Blood glucose concentration averaged 122+/-4 mg/dl for these animals
during the first 2 months. The glycosylated hemoglobin (HbAIC) levels
during this period dropped from 6.7+/-0.5% to 4.2+/-0.2% (P<0.001).
IVGTT K-values at 1 and 2 months postimplantation were 1.6+/-0.1
(P<0.002) and 1.9+/-0.1 (P<0.001), respectively compared with 0.71+/-0.3
before implantation. In a second group of studies, bovine islets
were immobilized inside a new type of selectively permeable "microreactor"

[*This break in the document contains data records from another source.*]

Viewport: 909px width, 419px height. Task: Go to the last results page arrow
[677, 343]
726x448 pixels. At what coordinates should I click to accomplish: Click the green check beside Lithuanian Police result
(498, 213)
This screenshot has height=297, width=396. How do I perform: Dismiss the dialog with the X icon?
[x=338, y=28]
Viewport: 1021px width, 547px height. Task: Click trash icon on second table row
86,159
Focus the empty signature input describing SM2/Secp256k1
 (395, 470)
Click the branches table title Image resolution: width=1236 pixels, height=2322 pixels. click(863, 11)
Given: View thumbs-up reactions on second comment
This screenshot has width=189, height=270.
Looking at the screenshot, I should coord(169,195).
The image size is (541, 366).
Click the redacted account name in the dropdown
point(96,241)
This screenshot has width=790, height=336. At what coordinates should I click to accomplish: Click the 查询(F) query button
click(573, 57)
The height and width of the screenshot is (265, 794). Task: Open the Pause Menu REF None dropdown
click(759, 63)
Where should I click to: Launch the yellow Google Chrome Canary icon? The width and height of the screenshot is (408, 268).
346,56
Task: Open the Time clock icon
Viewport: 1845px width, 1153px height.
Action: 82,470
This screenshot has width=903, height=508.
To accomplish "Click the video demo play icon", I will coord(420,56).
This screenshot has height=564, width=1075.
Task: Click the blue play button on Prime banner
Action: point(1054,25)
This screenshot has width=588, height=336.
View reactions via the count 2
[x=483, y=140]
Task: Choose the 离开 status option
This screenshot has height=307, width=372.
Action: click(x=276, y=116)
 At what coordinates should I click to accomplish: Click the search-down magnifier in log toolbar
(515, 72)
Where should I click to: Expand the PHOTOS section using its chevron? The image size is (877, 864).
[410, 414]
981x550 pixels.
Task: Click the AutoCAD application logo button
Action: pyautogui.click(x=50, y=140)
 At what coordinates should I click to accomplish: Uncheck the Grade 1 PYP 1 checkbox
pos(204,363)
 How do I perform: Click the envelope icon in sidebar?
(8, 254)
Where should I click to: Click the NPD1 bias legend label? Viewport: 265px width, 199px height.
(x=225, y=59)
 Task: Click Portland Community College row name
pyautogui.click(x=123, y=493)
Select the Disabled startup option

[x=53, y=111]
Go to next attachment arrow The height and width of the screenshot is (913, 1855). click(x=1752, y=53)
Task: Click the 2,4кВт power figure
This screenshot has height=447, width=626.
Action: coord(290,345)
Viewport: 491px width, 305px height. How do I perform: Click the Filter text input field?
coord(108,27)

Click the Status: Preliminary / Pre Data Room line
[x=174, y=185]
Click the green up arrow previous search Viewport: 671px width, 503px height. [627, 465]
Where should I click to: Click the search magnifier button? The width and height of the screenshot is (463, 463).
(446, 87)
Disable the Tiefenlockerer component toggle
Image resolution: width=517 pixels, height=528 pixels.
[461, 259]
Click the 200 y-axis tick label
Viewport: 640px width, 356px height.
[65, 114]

(Mr exclusion <150 kD) and implanted into the peritoneum of 33 STZ-induced
diabetic rats without any immunosuppression. Diabetes was promptly
reversed, and normoglycemia maintained for periods of several weeks
to months. Immunohistochemical staining of microreactors recovered
from these animals revealed well-granulated beta-cells consistent
with functionally active insulin synthesis and secretion. To test
further the secretory function of the islets, some of the explanted
microreactors were incubated in media containing either basal or
stimulatory concentrations of glucose. The islets responded with
an approximately 3- to 5-fold average increase above basal insulin
secretion. These results are encouraging, and may have important
implications in assessing the potential role of these microencapsulation
systems as therapy for human insulin-dependent diabetes.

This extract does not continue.